Scientists Make Tire Filler From Eggshells, Tomatoes
Ohio State researcher Katrina Cornish has a patent pending for a method of turning eggshells and tomato peelings into replacements for carbon black, the petroleum-based filler U.S. companies often purchase from overseas.
It’s not exactly like using refrigerator leftovers, but Ohio State University researchers say raw material for tires could originate at a farm before reaching the factory.
They have found a way to partially replace the petroleum-based filler that has been used in manufacturing tires for more than a century with food waste.
During tests, rubber made with the new egg and tomato fillers exceeded industrial standards for performance
Ohio Research Scholar Katrina Cornish, Endowed Chair in Biomaterials at the university, says the technology potentially could solve three problems by making the manufacture of rubber products more sustainable, reducing American dependence on foreign oil and keeping waste out of landfills.
Cornish has spent years cultivating new domestic rubber sources, including a rubber-producing dandelion.
She now has a patent pending for a method of turning eggshells and tomato peelings into viable – and locally sourced – replacements for carbon black, the petroleum-based filler U.S. companies often purchase from overseas.
About 30% of a typical automobile tire is carbon black.
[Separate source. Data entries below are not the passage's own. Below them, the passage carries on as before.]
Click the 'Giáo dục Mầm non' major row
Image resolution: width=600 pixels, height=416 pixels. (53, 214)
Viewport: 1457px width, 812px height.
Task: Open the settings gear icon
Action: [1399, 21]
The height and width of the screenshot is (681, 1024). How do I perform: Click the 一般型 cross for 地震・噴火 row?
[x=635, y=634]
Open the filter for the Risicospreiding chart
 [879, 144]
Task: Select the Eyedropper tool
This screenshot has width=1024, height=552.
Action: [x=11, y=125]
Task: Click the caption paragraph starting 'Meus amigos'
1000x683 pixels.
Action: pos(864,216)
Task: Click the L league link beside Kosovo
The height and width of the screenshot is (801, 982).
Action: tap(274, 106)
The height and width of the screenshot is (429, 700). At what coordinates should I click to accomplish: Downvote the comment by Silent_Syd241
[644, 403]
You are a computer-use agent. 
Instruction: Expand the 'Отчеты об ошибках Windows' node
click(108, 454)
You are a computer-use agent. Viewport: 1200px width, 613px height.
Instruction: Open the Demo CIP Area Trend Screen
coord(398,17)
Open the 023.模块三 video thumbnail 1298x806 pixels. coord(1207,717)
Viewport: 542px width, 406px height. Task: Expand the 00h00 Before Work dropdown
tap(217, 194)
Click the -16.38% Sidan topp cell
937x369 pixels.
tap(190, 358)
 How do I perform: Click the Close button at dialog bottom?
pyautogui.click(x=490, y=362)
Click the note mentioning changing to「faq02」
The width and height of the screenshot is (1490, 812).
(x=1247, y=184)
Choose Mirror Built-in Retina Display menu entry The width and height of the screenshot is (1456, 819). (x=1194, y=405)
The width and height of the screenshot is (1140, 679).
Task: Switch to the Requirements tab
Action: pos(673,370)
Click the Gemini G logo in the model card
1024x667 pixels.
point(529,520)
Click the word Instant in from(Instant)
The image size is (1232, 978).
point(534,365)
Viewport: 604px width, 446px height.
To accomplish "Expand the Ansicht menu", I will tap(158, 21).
It’s the reason tires appear black. It makes the rubber durable and its cost varies with petroleum prices.
Cornish says carbon black is getting harder to come by. But the tire industry is growing quickly and manufacturers need not only more natural rubber but also more filler.
“The number of tires being produced worldwide is going up all the time, so countries are using all the carbon black they can make,” Cornish says in a statement. “There’s no longer a surplus, so we can’t just buy some from Russia to make up the difference like we used to.”
The industry also needs to become more sustainable and that’s where the university project comes in.
Cornish and her team are obtaining eggshells and other food waste from Ohio food producers. “We’re not suggesting that we collect the eggshells from your breakfast,” she says. “We’re going right to the biggest source.”
That would be the poultry industry.
Americans consume nearly 100 billion eggs each year and half of them are cracked open in commercial food factories. The operators pay to haul mineral-packed shells by the ton to landfills where they don’t break down.
Tomatoes are the second-most popular vegetable in the U.S., with Americans eating 13 million tons a year.
Most of them are canned or otherwise processed and commercial tomatoes have been bred to grow thick, fibrous skins so that they can survive being packed and transported long distances. When food companies want to make a product such as tomato sauce, they peel and discard the skin, which isn't easily digestible.
Postdoctoral researcher Cindy Barrera found in tests at Cornish’s laboratory that eggshells have porous microstructures that provide a larger surface area for contact with the rubber, and give rubber-based materials unusual properties. Tomato peels are highly stable at high temperatures.
Barrera says fillers generally make rubber stronger, but they also make it less flexible.
“We found that replacing different portions of carbon black with ground eggshells and tomato peels caused synergistic effects – for instance, enabling strong rubber to retain flexibility,” she says.
The new rubber doesn’t look black, but rather reddish-brown, depending on the amount of eggshell or tomato in it. The research team is testing different combinations and looking at ways to add color to the materials.
Ohio State has licensed the technology to Cornish’s company, EnergyEne, for further development. “We may find that we can pursue many applications that were not possible before with natural rubber,” she says.